Work to be completed =
From the entries below, retype only the lines from the one with "Registrati / Accedi (36, 2534)" through the one with "Chi siamo (167, 1943)", exactly as written.

Material to process =
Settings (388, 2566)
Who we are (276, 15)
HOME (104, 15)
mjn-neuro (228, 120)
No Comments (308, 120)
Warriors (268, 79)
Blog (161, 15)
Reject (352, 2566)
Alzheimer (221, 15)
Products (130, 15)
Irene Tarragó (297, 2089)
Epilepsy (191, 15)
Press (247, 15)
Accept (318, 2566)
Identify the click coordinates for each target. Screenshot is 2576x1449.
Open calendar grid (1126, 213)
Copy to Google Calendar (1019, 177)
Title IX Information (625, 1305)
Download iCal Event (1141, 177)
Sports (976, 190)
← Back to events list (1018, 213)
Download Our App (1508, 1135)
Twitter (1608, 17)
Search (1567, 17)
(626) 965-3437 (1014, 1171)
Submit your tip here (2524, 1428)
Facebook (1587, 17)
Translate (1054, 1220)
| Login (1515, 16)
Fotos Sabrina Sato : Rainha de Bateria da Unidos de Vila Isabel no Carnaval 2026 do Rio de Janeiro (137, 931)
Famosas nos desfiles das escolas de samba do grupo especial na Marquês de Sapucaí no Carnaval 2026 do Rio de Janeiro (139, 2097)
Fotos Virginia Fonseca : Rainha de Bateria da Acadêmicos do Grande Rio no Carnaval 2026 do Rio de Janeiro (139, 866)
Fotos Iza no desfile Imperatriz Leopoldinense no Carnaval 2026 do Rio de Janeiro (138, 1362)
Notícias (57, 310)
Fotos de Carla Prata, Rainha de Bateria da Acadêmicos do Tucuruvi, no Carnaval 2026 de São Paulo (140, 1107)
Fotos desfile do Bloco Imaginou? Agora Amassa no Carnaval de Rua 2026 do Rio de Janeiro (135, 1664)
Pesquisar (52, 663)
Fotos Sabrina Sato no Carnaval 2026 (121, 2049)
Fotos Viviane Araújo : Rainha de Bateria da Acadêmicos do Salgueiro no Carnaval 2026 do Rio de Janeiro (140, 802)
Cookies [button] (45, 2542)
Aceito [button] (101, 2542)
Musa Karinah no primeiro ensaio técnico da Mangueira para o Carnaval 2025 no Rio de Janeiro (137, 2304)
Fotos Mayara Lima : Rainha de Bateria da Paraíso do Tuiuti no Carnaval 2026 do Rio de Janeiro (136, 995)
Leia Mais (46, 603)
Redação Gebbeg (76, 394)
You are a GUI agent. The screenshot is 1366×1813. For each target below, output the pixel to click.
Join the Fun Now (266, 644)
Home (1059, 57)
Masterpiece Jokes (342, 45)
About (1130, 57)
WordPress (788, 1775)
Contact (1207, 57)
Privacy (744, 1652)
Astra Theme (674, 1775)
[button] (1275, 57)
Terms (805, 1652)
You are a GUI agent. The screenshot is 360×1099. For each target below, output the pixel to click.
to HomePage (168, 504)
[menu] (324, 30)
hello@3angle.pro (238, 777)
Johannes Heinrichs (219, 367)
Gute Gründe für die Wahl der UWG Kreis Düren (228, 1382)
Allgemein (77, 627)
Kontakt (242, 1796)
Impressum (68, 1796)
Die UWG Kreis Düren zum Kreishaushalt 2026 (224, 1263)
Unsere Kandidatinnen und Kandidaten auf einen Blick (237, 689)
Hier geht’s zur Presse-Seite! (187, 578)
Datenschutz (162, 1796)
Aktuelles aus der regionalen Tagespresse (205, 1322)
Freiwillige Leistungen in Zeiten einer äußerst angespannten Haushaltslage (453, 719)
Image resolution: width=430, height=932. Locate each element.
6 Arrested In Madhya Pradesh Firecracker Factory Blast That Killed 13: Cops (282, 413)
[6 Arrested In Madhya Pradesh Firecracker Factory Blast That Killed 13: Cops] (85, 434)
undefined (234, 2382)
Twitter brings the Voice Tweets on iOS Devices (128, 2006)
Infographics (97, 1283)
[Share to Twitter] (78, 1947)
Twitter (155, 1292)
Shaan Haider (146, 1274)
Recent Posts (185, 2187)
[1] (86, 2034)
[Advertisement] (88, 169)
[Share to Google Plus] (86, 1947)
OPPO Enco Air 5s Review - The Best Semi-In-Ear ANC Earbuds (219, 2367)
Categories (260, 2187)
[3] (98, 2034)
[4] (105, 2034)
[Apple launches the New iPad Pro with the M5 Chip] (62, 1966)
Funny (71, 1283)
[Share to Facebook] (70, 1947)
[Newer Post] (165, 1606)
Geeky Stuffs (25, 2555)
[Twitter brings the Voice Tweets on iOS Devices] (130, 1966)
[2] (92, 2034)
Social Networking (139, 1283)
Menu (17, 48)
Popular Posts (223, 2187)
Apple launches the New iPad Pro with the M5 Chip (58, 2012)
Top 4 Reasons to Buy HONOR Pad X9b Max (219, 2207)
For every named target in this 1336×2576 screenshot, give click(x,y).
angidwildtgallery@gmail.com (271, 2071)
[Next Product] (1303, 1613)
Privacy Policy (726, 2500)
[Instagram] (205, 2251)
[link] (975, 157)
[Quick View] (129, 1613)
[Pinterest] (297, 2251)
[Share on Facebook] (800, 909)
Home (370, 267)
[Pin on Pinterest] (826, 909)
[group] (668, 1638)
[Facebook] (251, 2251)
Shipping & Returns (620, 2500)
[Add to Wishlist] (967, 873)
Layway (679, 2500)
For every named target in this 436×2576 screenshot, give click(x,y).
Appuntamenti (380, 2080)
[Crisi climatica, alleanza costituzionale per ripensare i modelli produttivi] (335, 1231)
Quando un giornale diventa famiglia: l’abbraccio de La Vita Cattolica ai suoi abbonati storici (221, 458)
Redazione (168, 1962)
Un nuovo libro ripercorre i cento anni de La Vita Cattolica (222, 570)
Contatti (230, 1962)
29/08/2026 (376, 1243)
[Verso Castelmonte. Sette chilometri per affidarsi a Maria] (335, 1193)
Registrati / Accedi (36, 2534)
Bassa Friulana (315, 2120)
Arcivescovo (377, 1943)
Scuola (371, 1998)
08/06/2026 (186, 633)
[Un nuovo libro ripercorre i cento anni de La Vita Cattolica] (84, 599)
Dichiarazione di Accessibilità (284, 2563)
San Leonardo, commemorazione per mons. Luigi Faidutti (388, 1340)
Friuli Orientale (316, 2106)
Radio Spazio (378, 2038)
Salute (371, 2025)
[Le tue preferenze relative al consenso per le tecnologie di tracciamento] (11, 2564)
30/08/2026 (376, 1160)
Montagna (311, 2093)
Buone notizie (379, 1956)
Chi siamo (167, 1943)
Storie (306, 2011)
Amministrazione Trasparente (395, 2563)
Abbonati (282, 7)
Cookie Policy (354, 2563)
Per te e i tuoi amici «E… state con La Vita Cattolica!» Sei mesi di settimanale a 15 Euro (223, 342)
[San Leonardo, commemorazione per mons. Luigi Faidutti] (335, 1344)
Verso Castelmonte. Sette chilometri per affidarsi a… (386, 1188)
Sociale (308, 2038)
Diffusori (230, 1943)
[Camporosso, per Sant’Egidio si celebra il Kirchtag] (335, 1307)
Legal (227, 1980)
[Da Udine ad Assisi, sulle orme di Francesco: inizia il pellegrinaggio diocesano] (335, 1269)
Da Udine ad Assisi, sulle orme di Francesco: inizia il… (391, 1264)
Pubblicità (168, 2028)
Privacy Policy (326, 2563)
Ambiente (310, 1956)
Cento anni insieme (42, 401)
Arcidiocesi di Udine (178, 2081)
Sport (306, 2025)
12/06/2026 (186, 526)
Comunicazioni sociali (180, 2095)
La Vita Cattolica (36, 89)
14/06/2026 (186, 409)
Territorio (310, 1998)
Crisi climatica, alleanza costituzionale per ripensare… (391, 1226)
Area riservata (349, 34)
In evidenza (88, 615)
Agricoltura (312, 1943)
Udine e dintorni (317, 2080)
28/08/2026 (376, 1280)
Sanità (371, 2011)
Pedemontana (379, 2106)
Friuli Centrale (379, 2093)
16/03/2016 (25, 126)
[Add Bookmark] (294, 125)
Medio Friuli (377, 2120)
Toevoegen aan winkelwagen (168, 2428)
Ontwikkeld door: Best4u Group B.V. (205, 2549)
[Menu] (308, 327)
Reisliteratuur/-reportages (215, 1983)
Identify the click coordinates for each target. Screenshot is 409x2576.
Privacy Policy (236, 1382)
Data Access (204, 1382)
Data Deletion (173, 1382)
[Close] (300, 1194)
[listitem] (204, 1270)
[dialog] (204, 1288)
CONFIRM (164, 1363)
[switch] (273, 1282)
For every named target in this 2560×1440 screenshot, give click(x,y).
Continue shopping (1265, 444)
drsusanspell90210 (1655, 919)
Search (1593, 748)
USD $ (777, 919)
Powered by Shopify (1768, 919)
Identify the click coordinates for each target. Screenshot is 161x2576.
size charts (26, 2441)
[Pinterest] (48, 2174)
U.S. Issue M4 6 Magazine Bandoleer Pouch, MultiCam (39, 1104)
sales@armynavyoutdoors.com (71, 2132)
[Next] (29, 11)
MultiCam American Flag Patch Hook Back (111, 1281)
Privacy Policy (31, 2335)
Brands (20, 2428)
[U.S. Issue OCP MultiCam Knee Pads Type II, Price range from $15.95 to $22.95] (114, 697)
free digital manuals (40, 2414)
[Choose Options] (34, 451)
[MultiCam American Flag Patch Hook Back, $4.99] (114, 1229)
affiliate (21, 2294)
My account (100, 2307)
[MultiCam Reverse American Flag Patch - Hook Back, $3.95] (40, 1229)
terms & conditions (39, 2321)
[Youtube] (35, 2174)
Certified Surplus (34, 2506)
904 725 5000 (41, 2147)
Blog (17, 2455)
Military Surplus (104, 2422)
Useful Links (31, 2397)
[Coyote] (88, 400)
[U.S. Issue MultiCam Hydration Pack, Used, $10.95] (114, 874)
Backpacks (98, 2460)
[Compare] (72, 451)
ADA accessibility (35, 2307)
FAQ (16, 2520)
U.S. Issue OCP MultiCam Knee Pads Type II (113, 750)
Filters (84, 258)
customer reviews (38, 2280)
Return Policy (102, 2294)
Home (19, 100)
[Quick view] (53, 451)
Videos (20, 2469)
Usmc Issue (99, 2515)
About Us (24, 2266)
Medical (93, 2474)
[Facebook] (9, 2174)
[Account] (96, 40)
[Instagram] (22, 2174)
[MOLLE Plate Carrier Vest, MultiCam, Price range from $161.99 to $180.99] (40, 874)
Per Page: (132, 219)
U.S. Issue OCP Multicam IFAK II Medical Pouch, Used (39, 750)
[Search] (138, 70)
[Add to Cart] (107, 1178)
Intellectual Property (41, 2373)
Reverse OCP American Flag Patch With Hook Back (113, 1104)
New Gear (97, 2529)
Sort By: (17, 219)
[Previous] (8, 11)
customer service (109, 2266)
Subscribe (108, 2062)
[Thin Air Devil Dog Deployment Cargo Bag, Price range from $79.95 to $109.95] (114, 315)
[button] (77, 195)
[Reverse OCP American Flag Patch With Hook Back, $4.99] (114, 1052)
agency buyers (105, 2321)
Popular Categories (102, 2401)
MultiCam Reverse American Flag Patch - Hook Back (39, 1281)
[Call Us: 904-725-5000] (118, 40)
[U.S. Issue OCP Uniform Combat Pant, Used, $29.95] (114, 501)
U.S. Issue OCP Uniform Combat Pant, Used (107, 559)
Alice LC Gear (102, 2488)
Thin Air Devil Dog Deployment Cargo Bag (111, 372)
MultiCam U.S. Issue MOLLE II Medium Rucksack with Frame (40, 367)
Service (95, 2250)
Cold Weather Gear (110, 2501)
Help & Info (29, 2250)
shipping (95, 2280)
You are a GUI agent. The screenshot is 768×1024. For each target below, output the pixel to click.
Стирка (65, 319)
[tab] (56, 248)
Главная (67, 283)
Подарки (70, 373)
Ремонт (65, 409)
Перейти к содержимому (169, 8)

Exercise output =
Registrati / Accedi (36, 2534)
Bassa Friulana (315, 2120)
Arcivescovo (377, 1943)
Scuola (371, 1998)
08/06/2026 (186, 633)
[Un nuovo libro ripercorre i cento anni de La Vita Cattolica] (84, 599)
Dichiarazione di Accessibilità (284, 2563)
San Leonardo, commemorazione per mons. Luigi Faidutti (388, 1340)
Friuli Orientale (316, 2106)
Radio Spazio (378, 2038)
Salute (371, 2025)
[Le tue preferenze relative al consenso per le tecnologie di tracciamento] (11, 2564)
30/08/2026 (376, 1160)
Montagna (311, 2093)
Buone notizie (379, 1956)
Chi siamo (167, 1943)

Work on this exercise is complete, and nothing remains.